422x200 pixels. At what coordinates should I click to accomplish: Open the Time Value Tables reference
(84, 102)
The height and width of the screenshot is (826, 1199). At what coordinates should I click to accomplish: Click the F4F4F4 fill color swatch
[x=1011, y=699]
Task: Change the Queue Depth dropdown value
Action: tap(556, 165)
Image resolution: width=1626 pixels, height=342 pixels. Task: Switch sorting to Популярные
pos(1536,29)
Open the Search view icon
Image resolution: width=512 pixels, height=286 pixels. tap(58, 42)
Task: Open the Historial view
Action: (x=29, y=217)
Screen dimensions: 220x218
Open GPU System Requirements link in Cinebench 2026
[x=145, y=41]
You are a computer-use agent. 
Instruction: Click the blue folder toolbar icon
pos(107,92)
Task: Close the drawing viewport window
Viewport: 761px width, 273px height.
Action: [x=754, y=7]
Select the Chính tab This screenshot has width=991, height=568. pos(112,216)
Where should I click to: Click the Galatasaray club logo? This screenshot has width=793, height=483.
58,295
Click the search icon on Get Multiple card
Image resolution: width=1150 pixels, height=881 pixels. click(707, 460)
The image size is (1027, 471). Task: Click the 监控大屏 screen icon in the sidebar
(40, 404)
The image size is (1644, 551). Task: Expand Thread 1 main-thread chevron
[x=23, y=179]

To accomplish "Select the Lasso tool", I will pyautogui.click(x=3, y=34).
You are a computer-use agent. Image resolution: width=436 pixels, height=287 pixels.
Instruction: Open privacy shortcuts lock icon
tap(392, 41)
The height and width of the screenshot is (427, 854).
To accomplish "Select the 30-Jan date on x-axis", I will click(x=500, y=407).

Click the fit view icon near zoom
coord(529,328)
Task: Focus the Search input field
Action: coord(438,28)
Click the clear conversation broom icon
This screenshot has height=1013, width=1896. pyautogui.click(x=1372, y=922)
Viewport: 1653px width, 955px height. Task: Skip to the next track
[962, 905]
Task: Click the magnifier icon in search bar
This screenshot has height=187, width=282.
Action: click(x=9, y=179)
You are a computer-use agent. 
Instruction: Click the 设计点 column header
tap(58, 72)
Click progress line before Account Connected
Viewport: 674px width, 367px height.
....
SET EXERCISE: Copy every line of the records above verbatim, with nothing changed.

SOLUTION FOR THIS EXERCISE:
422x200 pixels. At what coordinates should I click to accomplish: Open the Time Value Tables reference
(84, 102)
The height and width of the screenshot is (826, 1199). At what coordinates should I click to accomplish: Click the F4F4F4 fill color swatch
[x=1011, y=699]
Task: Change the Queue Depth dropdown value
Action: tap(556, 165)
Image resolution: width=1626 pixels, height=342 pixels. Task: Switch sorting to Популярные
pos(1536,29)
Open the Search view icon
Image resolution: width=512 pixels, height=286 pixels. tap(58, 42)
Task: Open the Historial view
Action: (x=29, y=217)
Screen dimensions: 220x218
Open GPU System Requirements link in Cinebench 2026
[x=145, y=41]
You are a computer-use agent. 
Instruction: Click the blue folder toolbar icon
pos(107,92)
Task: Close the drawing viewport window
Viewport: 761px width, 273px height.
Action: [x=754, y=7]
Select the Chính tab This screenshot has width=991, height=568. pos(112,216)
Where should I click to: Click the Galatasaray club logo? This screenshot has width=793, height=483.
58,295
Click the search icon on Get Multiple card
Image resolution: width=1150 pixels, height=881 pixels. click(707, 460)
The image size is (1027, 471). Task: Click the 监控大屏 screen icon in the sidebar
(40, 404)
The image size is (1644, 551). Task: Expand Thread 1 main-thread chevron
[x=23, y=179]

To accomplish "Select the Lasso tool", I will pyautogui.click(x=3, y=34).
You are a computer-use agent. Image resolution: width=436 pixels, height=287 pixels.
Instruction: Open privacy shortcuts lock icon
tap(392, 41)
The height and width of the screenshot is (427, 854).
To accomplish "Select the 30-Jan date on x-axis", I will click(x=500, y=407).

Click the fit view icon near zoom
coord(529,328)
Task: Focus the Search input field
Action: coord(438,28)
Click the clear conversation broom icon
This screenshot has height=1013, width=1896. pyautogui.click(x=1372, y=922)
Viewport: 1653px width, 955px height. Task: Skip to the next track
[962, 905]
Task: Click the magnifier icon in search bar
This screenshot has height=187, width=282.
Action: click(x=9, y=179)
You are a computer-use agent. 
Instruction: Click the 设计点 column header
tap(58, 72)
Click progress line before Account Connected
Viewport: 674px width, 367px height.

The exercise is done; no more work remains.